Já se disse que, nas condições atuais, não temos mais uma economia de mercado livre. O que temos nas condições presentes é algo a que se dá o nome de "economia mista". E como provas da efetividade dessa nossa "economia mista", apontam-se as muitas empresas de que o governo é proprietário e gestor. A economia é mista, diz-se, porque, em muitos países, determinadas instituições - como as companhias de telefone e telégrafo, as estradas de ferro - são de posse do governo e administradas por ele. Não há dúvida de que algumas dessas instituições e empresas são geridas pelo governo. Mas esse fato não é suficiente para alterar o caráter do nosso sistema econômico. Nem sequer significa que se tenha instalado um "pequeno socialismo" no âmago do que seria - não fosse a intrusão dessas empresas de gestão governamental - a economia de mercado livre e não socialista. Isto porque o governo, ao dirigir essas empresas, está subordinado à supremacia do mercado, o que significa que está subordinado à supremacia dos consumidores.

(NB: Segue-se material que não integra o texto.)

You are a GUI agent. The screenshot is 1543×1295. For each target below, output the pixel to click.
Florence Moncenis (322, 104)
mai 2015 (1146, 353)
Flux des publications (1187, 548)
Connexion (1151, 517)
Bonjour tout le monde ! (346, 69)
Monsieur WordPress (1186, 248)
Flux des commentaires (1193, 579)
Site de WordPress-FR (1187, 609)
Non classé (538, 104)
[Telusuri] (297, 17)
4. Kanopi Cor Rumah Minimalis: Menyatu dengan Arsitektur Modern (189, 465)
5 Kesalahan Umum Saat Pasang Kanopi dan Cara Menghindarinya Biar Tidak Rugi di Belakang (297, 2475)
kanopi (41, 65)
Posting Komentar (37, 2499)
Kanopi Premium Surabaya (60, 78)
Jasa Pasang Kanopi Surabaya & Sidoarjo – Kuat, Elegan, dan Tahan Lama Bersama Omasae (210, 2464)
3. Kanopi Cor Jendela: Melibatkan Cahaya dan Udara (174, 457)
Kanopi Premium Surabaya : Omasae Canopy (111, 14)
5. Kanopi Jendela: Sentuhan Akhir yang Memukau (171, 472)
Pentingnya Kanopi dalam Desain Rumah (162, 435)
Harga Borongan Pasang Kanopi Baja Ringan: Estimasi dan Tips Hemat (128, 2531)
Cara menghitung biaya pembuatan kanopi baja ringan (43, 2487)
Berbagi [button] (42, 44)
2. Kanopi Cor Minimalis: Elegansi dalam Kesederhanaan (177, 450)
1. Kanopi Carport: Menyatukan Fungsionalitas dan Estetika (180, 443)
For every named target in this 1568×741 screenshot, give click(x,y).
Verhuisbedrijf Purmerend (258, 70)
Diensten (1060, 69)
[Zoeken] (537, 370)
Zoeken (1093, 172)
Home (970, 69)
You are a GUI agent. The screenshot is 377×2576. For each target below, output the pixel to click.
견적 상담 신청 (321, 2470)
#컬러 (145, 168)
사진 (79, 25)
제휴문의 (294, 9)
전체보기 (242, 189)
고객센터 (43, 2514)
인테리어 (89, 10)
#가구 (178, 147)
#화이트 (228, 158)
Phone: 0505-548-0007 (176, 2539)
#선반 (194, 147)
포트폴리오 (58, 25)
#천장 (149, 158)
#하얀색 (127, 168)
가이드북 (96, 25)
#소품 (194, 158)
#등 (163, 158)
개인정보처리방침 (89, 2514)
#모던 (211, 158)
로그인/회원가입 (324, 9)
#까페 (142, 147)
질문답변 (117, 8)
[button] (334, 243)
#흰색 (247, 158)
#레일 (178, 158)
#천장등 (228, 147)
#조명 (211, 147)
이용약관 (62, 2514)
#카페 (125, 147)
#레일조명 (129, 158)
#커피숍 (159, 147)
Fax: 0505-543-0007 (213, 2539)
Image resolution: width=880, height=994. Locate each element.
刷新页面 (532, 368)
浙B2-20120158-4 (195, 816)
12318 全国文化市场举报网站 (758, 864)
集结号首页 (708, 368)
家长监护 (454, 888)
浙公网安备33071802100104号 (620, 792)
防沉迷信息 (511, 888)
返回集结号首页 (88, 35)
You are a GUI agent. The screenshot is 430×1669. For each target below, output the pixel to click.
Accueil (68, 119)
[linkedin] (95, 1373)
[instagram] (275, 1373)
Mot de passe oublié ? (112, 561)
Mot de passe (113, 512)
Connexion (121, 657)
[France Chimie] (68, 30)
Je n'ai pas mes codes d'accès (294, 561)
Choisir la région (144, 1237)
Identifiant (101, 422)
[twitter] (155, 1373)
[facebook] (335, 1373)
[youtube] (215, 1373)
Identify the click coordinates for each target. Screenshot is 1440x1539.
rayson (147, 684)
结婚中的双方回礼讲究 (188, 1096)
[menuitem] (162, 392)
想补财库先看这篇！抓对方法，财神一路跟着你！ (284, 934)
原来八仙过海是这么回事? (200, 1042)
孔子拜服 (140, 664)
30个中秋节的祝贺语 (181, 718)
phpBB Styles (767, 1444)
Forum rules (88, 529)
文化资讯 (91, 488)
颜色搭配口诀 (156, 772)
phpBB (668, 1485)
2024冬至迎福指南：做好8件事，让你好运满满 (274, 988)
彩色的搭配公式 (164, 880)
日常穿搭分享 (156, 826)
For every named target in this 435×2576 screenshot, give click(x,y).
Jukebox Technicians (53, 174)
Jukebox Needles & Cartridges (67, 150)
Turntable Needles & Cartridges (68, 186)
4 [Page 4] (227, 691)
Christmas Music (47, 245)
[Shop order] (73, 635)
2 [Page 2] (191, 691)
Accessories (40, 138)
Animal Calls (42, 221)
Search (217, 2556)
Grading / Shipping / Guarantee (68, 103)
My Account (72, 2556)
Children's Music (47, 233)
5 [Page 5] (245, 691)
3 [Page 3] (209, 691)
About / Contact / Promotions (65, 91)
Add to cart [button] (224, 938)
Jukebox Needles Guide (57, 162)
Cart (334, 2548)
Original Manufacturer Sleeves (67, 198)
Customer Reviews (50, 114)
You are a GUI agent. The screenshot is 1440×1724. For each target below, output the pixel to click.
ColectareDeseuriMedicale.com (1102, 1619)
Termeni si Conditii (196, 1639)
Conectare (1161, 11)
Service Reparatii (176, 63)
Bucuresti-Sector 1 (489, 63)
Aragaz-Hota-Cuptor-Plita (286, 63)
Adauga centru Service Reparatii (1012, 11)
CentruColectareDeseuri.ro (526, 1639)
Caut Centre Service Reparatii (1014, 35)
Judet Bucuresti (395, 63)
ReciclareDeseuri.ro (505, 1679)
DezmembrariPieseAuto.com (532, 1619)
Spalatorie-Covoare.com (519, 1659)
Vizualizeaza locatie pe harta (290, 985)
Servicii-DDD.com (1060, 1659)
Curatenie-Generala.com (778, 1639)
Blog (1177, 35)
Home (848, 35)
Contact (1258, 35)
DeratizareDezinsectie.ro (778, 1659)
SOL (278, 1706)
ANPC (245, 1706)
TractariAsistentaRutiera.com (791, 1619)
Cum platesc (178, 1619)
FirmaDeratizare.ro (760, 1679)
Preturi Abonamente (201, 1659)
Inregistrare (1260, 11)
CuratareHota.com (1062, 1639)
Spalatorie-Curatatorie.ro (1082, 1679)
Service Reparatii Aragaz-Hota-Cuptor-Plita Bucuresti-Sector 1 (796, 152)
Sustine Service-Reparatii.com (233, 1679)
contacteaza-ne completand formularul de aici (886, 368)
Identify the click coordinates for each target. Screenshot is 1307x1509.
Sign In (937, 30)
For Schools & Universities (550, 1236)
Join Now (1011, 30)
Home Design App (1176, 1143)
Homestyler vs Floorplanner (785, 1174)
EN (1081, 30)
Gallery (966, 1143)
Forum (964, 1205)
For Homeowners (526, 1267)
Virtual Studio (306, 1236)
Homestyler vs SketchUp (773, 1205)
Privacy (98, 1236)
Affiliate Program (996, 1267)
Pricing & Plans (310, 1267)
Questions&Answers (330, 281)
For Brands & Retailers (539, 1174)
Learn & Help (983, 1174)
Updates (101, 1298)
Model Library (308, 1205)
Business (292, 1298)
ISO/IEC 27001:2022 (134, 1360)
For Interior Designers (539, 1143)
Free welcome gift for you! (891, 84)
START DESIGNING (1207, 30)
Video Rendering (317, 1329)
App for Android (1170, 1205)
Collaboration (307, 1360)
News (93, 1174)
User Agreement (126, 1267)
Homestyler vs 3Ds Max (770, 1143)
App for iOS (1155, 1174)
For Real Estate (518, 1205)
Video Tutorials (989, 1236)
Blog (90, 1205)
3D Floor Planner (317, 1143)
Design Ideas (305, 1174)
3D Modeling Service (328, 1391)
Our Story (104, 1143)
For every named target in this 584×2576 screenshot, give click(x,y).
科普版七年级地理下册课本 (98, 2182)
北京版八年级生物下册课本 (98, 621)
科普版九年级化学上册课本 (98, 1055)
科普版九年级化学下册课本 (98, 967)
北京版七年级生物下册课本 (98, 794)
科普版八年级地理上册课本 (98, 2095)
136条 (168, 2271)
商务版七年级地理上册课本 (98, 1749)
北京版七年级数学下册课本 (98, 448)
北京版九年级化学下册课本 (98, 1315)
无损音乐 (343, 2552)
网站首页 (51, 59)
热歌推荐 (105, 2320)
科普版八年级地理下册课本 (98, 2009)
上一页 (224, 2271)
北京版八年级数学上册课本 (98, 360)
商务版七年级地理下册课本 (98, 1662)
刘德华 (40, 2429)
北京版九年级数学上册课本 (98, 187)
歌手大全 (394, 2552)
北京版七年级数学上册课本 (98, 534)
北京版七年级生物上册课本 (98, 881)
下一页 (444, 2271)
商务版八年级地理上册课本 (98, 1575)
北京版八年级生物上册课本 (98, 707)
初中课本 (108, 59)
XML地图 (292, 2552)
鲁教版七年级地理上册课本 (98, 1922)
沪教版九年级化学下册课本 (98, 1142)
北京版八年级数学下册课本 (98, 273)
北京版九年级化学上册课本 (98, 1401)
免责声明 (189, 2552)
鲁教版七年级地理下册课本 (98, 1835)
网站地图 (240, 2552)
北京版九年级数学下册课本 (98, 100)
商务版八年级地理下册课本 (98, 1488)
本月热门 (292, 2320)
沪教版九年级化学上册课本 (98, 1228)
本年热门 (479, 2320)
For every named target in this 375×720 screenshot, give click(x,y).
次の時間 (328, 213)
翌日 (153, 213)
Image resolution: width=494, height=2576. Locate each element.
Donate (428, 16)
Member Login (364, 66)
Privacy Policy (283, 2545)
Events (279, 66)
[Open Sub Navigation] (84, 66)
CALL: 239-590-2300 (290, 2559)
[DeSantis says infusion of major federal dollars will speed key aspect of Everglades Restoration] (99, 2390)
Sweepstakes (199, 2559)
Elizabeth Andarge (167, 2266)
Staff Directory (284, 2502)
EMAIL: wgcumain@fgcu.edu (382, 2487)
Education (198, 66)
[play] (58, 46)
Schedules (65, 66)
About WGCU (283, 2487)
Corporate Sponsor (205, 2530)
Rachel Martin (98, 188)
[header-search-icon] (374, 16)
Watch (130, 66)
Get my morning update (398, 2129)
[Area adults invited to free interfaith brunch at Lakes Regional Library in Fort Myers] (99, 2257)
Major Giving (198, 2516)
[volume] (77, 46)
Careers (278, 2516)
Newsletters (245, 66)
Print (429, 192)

Ao administrar, digamos, o correio ou as estradas de ferro, ele é obrigado a contratar pessoal para trabalhar nessas empresas. Precisa também comprar as matérias-primas e os demais produtos necessários à operação das mesmas. E, por outro lado, o governo "vende" esses serviços e mercadorias para o público. Todavia, embora administre essas instituições utilizando os métodos do sistema econômico livre, o resultado, via de regra, é um déficit. O governo, contudo, tem condições de financiar esse déficit - pelo menos é esta a firme convicção não só dos seus integrantes como também dos que se ligam ao partido no poder.

A situação do indivíduo é bem diversa. Sua capacidade de gerir um empreendimento deficitário é muito restrita. Se o déficit não for logo eliminado, e se a empresa não se tomar lucrativa (ou pelo menos dar mostras de que não está incorrendo em déficits ou prejuízos adicionais), o indivíduo vai à falência e a empresa acaba. Já o governo goza de condições diferentes. Pode ir em frente com um déficit, porque tem o poder de impor tributos à população. E se os contribuintes se dispuserem a pagar impostos mais elevados para permitir ao governo administrar uma empresa deficitária - isto é, administrar com menos eficiência do que o faria uma instituição privada -, ou seja, se o público tolerar esse prejuízo, então obviamente a empresa se manterá em atividade. Nos últimos anos,
na maioria dos países, procedeu-se à estatização de um número crescente de instituições e empresas, a tal ponto que os déficits cresceram muito além do montante possível de ser arrecadado dos cidadãos através de impostos. O que acontece nesse caso não é o tema da palestra de hoje. A consequência é a inflação, assunto que devo abordar amanhã. Mencionei isso apenas porque a economia mista não deve ser confundida com o problema do intervencionismo, sobre o qual quero falar esta noite.